What the task asks:
The records below need copying. Match each line exactly.

Record set:

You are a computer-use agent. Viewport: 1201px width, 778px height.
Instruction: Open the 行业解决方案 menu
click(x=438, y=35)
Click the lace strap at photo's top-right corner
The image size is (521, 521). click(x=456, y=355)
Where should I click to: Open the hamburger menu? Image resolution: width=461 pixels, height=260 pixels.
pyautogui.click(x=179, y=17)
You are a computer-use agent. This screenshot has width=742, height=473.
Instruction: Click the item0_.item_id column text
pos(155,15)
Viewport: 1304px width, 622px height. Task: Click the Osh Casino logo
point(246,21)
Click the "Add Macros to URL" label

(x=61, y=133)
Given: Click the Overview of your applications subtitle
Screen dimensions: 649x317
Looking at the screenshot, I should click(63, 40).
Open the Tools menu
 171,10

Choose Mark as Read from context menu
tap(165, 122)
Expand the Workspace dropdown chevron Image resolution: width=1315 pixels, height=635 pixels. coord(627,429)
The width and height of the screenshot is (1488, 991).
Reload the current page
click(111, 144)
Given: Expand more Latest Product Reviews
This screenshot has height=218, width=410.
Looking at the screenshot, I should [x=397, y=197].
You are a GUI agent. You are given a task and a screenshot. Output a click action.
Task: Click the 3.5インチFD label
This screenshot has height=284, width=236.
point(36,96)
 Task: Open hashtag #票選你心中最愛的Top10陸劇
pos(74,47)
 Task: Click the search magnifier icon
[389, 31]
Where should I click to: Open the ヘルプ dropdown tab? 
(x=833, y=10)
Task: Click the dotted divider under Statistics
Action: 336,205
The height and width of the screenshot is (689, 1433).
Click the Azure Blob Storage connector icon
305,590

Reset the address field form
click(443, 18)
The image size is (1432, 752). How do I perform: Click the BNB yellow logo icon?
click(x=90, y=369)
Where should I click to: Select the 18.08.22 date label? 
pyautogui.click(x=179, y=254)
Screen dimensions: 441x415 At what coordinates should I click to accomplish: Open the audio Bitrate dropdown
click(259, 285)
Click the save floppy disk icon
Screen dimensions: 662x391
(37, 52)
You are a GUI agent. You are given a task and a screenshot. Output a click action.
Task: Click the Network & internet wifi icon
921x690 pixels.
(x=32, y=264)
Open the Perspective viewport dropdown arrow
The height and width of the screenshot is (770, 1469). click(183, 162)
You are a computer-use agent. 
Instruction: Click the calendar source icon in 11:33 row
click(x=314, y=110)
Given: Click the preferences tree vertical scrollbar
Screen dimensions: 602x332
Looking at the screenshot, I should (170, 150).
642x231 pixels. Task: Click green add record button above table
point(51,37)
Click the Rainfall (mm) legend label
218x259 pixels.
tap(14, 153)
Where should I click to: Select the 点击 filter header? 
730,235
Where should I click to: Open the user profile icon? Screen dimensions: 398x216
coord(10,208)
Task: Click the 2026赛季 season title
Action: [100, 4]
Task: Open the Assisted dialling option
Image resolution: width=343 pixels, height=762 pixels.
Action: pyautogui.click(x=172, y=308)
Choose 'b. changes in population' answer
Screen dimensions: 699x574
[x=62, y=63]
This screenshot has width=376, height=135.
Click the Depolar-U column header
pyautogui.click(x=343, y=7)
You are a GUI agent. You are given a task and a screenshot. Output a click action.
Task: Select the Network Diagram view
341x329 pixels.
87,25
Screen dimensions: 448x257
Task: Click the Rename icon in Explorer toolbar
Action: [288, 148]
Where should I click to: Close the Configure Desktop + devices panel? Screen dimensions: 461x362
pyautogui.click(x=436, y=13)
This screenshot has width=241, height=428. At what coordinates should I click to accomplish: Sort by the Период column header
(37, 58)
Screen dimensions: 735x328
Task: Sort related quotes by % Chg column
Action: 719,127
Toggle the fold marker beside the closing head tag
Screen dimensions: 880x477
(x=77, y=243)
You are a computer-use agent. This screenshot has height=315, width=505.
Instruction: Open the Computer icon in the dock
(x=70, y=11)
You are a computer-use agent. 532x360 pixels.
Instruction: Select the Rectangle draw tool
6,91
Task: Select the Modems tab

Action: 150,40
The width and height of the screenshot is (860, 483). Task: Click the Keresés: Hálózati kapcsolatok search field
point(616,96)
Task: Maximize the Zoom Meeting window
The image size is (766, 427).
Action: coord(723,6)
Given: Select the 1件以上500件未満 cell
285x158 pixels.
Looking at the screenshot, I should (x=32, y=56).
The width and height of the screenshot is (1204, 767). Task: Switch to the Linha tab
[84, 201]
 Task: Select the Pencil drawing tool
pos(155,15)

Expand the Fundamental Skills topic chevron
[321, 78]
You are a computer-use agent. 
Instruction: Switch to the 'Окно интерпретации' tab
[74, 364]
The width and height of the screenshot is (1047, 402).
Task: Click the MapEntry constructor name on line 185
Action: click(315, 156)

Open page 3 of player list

Solution to the exercise:
You are a computer-use agent. Viewport: 1201px width, 778px height.
Instruction: Open the 行业解决方案 menu
click(x=438, y=35)
Click the lace strap at photo's top-right corner
The image size is (521, 521). click(x=456, y=355)
Where should I click to: Open the hamburger menu? Image resolution: width=461 pixels, height=260 pixels.
pyautogui.click(x=179, y=17)
You are a computer-use agent. This screenshot has width=742, height=473.
Instruction: Click the item0_.item_id column text
pos(155,15)
Viewport: 1304px width, 622px height. Task: Click the Osh Casino logo
point(246,21)
Click the "Add Macros to URL" label

(x=61, y=133)
Given: Click the Overview of your applications subtitle
Screen dimensions: 649x317
Looking at the screenshot, I should click(63, 40).
Open the Tools menu
 171,10

Choose Mark as Read from context menu
tap(165, 122)
Expand the Workspace dropdown chevron Image resolution: width=1315 pixels, height=635 pixels. coord(627,429)
The width and height of the screenshot is (1488, 991).
Reload the current page
click(111, 144)
Given: Expand more Latest Product Reviews
This screenshot has height=218, width=410.
Looking at the screenshot, I should [x=397, y=197].
You are a GUI agent. You are given a task and a screenshot. Output a click action.
Task: Click the 3.5インチFD label
This screenshot has height=284, width=236.
point(36,96)
 Task: Open hashtag #票選你心中最愛的Top10陸劇
pos(74,47)
 Task: Click the search magnifier icon
[389, 31]
Where should I click to: Open the ヘルプ dropdown tab? 
(x=833, y=10)
Task: Click the dotted divider under Statistics
Action: 336,205
The height and width of the screenshot is (689, 1433).
Click the Azure Blob Storage connector icon
305,590

Reset the address field form
click(443, 18)
The image size is (1432, 752). How do I perform: Click the BNB yellow logo icon?
click(x=90, y=369)
Where should I click to: Select the 18.08.22 date label? 
pyautogui.click(x=179, y=254)
Screen dimensions: 441x415 At what coordinates should I click to accomplish: Open the audio Bitrate dropdown
click(259, 285)
Click the save floppy disk icon
Screen dimensions: 662x391
(37, 52)
You are a GUI agent. You are given a task and a screenshot. Output a click action.
Task: Click the Network & internet wifi icon
921x690 pixels.
(x=32, y=264)
Open the Perspective viewport dropdown arrow
The height and width of the screenshot is (770, 1469). click(183, 162)
You are a computer-use agent. 
Instruction: Click the calendar source icon in 11:33 row
click(x=314, y=110)
Given: Click the preferences tree vertical scrollbar
Screen dimensions: 602x332
Looking at the screenshot, I should (170, 150).
642x231 pixels. Task: Click green add record button above table
point(51,37)
Click the Rainfall (mm) legend label
218x259 pixels.
tap(14, 153)
Where should I click to: Select the 点击 filter header? 
730,235
Where should I click to: Open the user profile icon? Screen dimensions: 398x216
coord(10,208)
Task: Click the 2026赛季 season title
Action: [100, 4]
Task: Open the Assisted dialling option
Image resolution: width=343 pixels, height=762 pixels.
Action: pyautogui.click(x=172, y=308)
Choose 'b. changes in population' answer
Screen dimensions: 699x574
[x=62, y=63]
This screenshot has width=376, height=135.
Click the Depolar-U column header
pyautogui.click(x=343, y=7)
You are a GUI agent. You are given a task and a screenshot. Output a click action.
Task: Select the Network Diagram view
341x329 pixels.
87,25
Screen dimensions: 448x257
Task: Click the Rename icon in Explorer toolbar
Action: [288, 148]
Where should I click to: Close the Configure Desktop + devices panel? Screen dimensions: 461x362
pyautogui.click(x=436, y=13)
This screenshot has width=241, height=428. At what coordinates should I click to accomplish: Sort by the Период column header
(37, 58)
Screen dimensions: 735x328
Task: Sort related quotes by % Chg column
Action: 719,127
Toggle the fold marker beside the closing head tag
Screen dimensions: 880x477
(x=77, y=243)
You are a computer-use agent. This screenshot has height=315, width=505.
Instruction: Open the Computer icon in the dock
(x=70, y=11)
You are a computer-use agent. 532x360 pixels.
Instruction: Select the Rectangle draw tool
6,91
Task: Select the Modems tab

Action: 150,40
The width and height of the screenshot is (860, 483). Task: Click the Keresés: Hálózati kapcsolatok search field
point(616,96)
Task: Maximize the Zoom Meeting window
The image size is (766, 427).
Action: coord(723,6)
Given: Select the 1件以上500件未満 cell
285x158 pixels.
Looking at the screenshot, I should (x=32, y=56).
The width and height of the screenshot is (1204, 767). Task: Switch to the Linha tab
[84, 201]
 Task: Select the Pencil drawing tool
pos(155,15)

Expand the Fundamental Skills topic chevron
[321, 78]
You are a computer-use agent. 
Instruction: Switch to the 'Окно интерпретации' tab
[74, 364]
The width and height of the screenshot is (1047, 402).
Task: Click the MapEntry constructor name on line 185
Action: click(315, 156)

Open page 3 of player list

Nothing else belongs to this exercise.